--- START OF Source records ---

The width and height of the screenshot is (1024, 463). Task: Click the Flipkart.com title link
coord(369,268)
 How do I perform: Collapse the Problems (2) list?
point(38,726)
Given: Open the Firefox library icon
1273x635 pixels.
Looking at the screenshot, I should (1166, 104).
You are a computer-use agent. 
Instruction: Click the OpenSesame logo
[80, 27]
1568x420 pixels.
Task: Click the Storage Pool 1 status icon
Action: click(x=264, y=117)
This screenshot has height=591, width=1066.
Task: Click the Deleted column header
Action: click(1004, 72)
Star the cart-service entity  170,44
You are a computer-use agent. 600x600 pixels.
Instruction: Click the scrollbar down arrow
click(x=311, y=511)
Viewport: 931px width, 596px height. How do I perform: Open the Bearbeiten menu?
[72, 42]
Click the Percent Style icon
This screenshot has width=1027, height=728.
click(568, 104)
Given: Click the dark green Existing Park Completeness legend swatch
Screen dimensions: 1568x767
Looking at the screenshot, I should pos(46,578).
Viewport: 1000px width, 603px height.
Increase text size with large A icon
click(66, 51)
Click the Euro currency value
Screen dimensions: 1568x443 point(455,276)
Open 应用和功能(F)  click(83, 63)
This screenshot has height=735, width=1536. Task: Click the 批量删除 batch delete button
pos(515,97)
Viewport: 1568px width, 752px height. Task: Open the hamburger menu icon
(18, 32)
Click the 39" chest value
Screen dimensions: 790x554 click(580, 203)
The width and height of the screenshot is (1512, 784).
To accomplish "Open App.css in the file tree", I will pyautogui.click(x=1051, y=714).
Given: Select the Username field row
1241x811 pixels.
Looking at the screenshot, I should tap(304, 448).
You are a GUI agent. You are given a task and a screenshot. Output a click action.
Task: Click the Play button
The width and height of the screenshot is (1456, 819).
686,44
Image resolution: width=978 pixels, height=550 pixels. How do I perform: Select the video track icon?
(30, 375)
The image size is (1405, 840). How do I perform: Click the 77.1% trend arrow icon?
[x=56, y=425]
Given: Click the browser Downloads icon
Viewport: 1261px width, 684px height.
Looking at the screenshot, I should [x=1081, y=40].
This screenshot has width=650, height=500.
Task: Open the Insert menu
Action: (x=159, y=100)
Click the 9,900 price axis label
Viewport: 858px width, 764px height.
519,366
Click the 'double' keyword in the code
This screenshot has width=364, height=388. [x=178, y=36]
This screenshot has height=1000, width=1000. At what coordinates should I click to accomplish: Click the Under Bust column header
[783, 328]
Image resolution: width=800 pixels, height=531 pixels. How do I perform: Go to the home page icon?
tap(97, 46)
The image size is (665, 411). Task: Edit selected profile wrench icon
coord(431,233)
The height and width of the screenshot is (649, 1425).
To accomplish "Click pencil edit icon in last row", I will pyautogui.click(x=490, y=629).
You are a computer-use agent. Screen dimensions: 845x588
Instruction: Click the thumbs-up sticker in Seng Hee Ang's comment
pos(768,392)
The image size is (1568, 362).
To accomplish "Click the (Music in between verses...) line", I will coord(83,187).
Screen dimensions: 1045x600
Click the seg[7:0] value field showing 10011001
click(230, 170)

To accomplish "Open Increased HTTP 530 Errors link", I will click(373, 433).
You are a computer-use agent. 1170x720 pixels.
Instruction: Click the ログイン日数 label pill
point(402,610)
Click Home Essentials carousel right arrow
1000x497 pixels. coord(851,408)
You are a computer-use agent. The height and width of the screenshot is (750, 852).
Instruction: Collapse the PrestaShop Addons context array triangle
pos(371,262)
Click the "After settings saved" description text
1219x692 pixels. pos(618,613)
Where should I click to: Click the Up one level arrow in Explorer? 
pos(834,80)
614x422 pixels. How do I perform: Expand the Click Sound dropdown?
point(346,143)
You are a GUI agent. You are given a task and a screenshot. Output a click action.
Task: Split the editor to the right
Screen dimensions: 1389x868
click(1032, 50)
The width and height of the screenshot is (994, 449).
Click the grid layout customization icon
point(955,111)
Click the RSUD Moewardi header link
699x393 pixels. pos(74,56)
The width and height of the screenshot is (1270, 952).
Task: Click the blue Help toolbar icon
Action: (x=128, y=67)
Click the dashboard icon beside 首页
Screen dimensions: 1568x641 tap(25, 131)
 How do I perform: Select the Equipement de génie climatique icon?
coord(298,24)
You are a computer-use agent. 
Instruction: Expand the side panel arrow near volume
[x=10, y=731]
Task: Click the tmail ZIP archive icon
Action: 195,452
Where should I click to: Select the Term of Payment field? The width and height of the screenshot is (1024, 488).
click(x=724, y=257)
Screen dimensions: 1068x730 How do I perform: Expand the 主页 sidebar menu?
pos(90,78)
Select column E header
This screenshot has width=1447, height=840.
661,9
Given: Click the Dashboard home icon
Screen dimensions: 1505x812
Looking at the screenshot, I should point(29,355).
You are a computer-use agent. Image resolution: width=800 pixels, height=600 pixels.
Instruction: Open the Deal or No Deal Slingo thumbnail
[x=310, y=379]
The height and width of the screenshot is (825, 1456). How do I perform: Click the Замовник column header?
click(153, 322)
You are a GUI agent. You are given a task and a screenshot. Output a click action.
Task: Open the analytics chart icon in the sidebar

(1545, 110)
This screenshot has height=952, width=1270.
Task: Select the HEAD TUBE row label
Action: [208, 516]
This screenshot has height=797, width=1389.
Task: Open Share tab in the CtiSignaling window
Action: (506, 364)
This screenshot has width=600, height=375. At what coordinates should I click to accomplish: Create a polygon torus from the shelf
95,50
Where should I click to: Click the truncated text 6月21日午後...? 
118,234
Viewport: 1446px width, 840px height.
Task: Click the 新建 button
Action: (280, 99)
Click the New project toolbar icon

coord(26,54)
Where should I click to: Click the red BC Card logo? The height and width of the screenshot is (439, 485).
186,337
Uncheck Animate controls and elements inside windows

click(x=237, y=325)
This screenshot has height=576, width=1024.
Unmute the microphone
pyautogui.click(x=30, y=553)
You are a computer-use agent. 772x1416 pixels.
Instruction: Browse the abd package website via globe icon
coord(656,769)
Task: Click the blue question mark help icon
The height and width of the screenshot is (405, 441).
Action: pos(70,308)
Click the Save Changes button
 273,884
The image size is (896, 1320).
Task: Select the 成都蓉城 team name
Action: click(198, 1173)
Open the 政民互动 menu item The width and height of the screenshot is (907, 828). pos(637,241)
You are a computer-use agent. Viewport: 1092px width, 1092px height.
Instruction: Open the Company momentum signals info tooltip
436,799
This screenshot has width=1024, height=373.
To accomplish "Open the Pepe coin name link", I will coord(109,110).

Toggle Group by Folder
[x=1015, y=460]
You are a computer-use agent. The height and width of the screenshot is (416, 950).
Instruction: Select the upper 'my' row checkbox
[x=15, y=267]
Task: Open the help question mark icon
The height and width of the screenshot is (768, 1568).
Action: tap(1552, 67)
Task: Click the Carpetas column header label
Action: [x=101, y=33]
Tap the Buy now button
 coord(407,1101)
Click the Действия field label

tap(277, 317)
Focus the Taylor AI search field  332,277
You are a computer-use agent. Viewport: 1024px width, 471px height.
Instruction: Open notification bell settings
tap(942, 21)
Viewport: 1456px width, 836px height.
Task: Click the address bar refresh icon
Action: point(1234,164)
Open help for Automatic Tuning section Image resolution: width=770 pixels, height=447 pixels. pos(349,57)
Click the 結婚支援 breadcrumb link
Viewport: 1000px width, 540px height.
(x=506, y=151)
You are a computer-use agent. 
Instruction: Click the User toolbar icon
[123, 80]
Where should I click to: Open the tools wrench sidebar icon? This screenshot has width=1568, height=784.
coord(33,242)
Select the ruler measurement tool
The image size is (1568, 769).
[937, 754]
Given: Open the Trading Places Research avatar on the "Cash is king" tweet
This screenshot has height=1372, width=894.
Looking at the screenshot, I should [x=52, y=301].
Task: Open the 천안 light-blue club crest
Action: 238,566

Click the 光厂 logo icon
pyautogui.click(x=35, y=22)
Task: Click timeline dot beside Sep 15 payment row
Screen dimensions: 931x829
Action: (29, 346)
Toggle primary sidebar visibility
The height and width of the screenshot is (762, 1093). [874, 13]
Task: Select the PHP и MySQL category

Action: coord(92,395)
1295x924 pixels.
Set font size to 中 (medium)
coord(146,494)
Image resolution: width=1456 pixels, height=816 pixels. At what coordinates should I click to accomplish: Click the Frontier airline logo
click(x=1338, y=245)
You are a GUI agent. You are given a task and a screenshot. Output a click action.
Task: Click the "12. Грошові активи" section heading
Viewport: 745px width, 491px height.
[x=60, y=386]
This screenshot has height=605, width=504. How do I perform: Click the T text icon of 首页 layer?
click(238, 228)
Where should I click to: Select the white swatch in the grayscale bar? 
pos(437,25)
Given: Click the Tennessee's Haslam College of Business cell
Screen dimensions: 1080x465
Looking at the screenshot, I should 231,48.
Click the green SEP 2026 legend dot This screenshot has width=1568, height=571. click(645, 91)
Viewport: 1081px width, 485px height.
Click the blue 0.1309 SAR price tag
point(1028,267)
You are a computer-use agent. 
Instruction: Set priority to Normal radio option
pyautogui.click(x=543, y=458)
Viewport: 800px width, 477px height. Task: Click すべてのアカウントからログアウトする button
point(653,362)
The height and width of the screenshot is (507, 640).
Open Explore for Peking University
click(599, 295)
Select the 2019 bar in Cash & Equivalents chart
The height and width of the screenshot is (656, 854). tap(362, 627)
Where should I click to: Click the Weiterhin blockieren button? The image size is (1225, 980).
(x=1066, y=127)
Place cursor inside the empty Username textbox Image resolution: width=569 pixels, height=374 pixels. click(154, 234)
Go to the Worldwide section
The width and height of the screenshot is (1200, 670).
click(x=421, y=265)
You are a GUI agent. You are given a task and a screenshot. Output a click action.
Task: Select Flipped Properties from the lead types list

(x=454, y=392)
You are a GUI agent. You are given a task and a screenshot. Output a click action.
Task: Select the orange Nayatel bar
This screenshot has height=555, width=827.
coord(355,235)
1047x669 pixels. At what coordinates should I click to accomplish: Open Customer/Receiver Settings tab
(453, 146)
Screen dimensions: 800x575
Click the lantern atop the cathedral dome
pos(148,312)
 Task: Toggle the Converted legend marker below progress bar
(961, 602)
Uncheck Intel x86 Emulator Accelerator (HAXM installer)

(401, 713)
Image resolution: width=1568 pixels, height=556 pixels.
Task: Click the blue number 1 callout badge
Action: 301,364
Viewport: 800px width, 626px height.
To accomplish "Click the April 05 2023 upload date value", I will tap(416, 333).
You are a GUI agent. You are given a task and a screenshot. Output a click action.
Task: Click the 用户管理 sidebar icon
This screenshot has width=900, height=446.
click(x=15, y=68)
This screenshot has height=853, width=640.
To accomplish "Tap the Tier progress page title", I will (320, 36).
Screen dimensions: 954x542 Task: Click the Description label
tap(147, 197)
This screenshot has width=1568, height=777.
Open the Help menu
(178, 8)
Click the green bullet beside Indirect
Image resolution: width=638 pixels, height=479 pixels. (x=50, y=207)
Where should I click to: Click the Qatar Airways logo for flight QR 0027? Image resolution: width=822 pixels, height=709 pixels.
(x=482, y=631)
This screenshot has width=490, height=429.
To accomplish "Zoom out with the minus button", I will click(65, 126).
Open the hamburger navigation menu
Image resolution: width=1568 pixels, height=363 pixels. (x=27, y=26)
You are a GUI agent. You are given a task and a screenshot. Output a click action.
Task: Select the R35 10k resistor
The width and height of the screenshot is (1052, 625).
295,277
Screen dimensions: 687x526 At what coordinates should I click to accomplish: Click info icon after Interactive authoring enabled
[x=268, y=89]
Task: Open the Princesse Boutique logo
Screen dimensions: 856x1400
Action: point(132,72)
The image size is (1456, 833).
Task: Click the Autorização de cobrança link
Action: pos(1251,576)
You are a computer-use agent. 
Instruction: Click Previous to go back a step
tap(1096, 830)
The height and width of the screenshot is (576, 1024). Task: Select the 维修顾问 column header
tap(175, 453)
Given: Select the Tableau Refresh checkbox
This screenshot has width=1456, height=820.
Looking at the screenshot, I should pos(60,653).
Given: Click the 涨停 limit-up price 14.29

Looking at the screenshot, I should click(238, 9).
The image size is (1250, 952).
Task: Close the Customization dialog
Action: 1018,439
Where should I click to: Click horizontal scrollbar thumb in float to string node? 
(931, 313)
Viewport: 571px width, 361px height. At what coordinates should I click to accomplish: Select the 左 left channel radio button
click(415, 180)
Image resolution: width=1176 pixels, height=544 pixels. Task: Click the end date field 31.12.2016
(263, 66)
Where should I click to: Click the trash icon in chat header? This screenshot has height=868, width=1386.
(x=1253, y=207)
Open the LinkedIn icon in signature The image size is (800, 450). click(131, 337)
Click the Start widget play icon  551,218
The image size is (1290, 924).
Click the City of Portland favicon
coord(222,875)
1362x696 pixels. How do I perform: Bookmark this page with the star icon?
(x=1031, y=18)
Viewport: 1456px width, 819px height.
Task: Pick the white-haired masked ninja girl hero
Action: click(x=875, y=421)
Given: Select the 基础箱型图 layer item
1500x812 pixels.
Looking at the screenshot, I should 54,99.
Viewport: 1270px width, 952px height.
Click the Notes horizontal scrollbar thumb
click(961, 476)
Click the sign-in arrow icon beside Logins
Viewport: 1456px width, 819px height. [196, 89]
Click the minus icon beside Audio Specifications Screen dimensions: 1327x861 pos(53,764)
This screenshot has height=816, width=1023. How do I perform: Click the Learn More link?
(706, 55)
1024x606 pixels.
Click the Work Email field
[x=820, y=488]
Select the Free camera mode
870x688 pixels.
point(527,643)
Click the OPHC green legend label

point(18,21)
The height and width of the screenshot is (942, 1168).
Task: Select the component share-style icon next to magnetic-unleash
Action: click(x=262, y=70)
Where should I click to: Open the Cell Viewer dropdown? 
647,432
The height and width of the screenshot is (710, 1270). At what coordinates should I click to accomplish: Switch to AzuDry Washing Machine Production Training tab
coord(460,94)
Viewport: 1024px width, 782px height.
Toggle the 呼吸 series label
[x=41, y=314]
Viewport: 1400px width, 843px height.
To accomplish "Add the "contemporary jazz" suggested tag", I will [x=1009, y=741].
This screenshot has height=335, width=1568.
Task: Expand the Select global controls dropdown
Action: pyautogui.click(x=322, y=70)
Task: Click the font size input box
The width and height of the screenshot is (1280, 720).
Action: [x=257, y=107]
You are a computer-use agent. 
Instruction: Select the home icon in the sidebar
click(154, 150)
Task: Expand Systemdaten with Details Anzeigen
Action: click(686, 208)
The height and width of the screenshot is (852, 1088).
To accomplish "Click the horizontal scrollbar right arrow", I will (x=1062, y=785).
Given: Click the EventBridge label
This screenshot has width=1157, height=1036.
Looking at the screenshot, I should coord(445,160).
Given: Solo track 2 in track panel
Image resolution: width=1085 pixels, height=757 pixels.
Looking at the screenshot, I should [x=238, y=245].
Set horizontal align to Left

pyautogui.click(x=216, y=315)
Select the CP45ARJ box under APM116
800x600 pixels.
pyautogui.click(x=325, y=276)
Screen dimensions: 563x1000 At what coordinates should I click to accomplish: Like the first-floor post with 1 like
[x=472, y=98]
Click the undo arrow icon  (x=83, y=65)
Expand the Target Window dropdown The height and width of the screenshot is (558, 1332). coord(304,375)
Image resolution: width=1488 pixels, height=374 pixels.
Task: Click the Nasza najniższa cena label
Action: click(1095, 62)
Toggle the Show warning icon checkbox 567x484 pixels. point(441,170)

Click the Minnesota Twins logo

--- END OF Source records ---

## [The problem]
Starting with the line that contains "The height and width of the screenshot is (649, 1425)." and going on through the line that contains "point(955,111)", rewrite those lines of the material with "Instruction" changed to "Directive" and everything else left intact. Give only those lines.

## [Exercise output]
The height and width of the screenshot is (649, 1425).
To accomplish "Click pencil edit icon in last row", I will pyautogui.click(x=490, y=629).
You are a computer-use agent. Screen dimensions: 845x588
Directive: Click the thumbs-up sticker in Seng Hee Ang's comment
pos(768,392)
The image size is (1568, 362).
To accomplish "Click the (Music in between verses...) line", I will coord(83,187).
Screen dimensions: 1045x600
Click the seg[7:0] value field showing 10011001
click(230, 170)

To accomplish "Open Increased HTTP 530 Errors link", I will click(373, 433).
You are a computer-use agent. 1170x720 pixels.
Directive: Click the ログイン日数 label pill
point(402,610)
Click Home Essentials carousel right arrow
1000x497 pixels. coord(851,408)
You are a computer-use agent. The height and width of the screenshot is (750, 852).
Directive: Collapse the PrestaShop Addons context array triangle
pos(371,262)
Click the "After settings saved" description text
1219x692 pixels. pos(618,613)
Where should I click to: Click the Up one level arrow in Explorer? 
pos(834,80)
614x422 pixels. How do I perform: Expand the Click Sound dropdown?
point(346,143)
You are a GUI agent. You are given a task and a screenshot. Output a click action.
Task: Split the editor to the right
Screen dimensions: 1389x868
click(1032, 50)
The width and height of the screenshot is (994, 449).
Click the grid layout customization icon
point(955,111)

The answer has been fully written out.